One thing that helps out here is that we don't run any of this analysis in the
core VS process. As such, we are not contending for any resources that VS
itself needs. i.e. a large source of hiccups in VS was due to the GC having to
run right when a UI request was coming in. By moving this analysis out of proc
we dramatically lighten the memory load in VS and we make it so that the GC
runs less often, and takes less time. This clears up the UI thread more and
makes things much more responsive.

> Either you are a member of your team, and you don't write code without them,
> or it's some old code, that shouldn't be automatically refactored if the
> refactoring is the only goal.

Or, you're a team that has decided on new, more stringent, coding
requirements. And now you want to find and fix up all the violations. Or
you're absorbing code by a different group with different coding patterns. Or,
you just missed something during a code review and you want to go fix it up :)

If teams have a style preference, then it is definitely valuable to have
automated tooling checking to ensure the style is maintained. Otherwise you're
shifting the burden onto the team members, which is precisely what tooling
like this is supposed to alleviate.

> And that braces refactoring seems a poor example.

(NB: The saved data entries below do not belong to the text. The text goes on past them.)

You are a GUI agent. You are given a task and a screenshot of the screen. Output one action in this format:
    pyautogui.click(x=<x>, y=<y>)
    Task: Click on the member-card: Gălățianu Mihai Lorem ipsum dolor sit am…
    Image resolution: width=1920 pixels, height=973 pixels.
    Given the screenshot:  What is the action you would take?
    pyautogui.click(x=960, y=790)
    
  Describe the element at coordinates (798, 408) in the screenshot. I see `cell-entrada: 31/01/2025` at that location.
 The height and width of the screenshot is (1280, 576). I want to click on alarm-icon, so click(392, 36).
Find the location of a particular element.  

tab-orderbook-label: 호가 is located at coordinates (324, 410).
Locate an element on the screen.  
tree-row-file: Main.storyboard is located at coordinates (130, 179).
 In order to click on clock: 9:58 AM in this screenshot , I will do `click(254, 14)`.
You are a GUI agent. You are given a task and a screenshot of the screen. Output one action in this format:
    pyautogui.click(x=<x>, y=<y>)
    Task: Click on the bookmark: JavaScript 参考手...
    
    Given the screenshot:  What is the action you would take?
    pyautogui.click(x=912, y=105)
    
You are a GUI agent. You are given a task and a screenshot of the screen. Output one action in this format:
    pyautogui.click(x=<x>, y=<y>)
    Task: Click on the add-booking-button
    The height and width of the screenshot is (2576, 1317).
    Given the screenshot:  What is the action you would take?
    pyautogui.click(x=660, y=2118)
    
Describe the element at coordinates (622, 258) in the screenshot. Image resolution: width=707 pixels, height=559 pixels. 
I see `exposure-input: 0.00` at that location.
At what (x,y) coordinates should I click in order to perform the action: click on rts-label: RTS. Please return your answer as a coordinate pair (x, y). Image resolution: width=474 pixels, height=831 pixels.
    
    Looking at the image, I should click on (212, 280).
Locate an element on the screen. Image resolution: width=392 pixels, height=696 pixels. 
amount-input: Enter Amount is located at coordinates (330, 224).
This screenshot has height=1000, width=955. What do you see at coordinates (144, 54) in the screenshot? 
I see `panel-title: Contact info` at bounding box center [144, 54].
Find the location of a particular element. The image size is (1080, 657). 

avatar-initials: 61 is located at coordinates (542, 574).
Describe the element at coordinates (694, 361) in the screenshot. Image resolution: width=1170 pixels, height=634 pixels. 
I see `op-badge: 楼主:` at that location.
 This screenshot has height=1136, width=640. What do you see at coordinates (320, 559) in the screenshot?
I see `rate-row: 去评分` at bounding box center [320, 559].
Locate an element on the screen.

NOte: we've added many style options in VS2017, and we're going to continue
adding more. Options include:

1\. Do you want field/property/methods/events qualified with "this." or not
2\. Do you prefer predefined types (like "string") or do you prefer the .net
fx types (like "System.String") 3\. How and when do you use "var". 4\. Do you
want to use => for simple properties/methods/etc. 5\. Would you prefer to use
the more concise typechecking constructs over the previous approaches for
type-checking. 6\. Do you want to use ?? or ?. when applicable

etc. etc.

------
partycoder
Copying and pasting the code in the live demo really irritated me. They should
make the constructor reuse the default constructor.